**Excerpted data**.
*** Block opens ***
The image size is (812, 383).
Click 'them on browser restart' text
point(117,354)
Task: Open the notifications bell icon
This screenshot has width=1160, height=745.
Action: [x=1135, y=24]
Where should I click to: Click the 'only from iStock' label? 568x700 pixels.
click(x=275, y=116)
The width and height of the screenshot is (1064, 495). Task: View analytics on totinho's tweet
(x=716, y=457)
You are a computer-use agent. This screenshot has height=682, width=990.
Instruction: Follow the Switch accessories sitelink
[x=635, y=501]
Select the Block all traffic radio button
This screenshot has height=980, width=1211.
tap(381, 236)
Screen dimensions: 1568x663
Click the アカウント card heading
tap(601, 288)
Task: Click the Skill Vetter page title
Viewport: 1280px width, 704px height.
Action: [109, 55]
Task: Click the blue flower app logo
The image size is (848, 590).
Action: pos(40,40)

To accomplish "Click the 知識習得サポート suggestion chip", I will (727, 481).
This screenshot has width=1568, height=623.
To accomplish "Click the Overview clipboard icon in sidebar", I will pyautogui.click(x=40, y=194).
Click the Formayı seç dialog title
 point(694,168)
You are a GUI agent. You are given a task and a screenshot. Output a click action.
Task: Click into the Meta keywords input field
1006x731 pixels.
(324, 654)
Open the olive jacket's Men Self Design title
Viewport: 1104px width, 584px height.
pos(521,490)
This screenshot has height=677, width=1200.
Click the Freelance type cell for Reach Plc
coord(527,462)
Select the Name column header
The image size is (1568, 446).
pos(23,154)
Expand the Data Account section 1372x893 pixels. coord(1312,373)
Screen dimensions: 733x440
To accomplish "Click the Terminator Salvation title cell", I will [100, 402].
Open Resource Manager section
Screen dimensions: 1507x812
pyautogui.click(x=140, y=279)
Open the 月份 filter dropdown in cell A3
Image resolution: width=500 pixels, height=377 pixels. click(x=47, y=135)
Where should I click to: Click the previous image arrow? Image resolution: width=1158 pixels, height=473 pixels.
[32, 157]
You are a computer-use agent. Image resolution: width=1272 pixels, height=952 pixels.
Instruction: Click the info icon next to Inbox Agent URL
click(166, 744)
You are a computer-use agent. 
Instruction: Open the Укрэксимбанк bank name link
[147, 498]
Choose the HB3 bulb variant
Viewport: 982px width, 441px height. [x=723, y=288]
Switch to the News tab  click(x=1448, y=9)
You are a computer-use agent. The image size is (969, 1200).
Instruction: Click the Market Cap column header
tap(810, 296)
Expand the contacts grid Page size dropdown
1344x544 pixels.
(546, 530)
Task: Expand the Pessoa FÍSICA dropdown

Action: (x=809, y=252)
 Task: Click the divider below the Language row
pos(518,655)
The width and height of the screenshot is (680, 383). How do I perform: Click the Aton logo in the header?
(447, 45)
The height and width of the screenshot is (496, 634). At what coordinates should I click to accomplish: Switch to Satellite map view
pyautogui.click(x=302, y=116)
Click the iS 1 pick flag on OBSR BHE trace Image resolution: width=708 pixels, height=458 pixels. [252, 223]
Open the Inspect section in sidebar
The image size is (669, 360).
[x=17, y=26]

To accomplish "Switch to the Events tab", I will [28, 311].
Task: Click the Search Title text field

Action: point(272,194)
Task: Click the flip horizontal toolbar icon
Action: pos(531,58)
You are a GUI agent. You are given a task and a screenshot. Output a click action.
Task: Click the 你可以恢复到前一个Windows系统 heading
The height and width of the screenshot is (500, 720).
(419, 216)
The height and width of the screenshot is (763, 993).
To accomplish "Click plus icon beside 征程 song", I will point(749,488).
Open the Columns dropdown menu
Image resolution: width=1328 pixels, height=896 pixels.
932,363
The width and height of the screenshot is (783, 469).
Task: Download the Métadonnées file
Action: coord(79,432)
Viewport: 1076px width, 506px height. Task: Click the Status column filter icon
*** Block closes ***
**What needs to be done**.
Return all lines from the entries that contain the string "sidebar".

**Solution to this exercise**.
To accomplish "Click the Overview clipboard icon in sidebar", I will pyautogui.click(x=40, y=194).
Open the Inspect section in sidebar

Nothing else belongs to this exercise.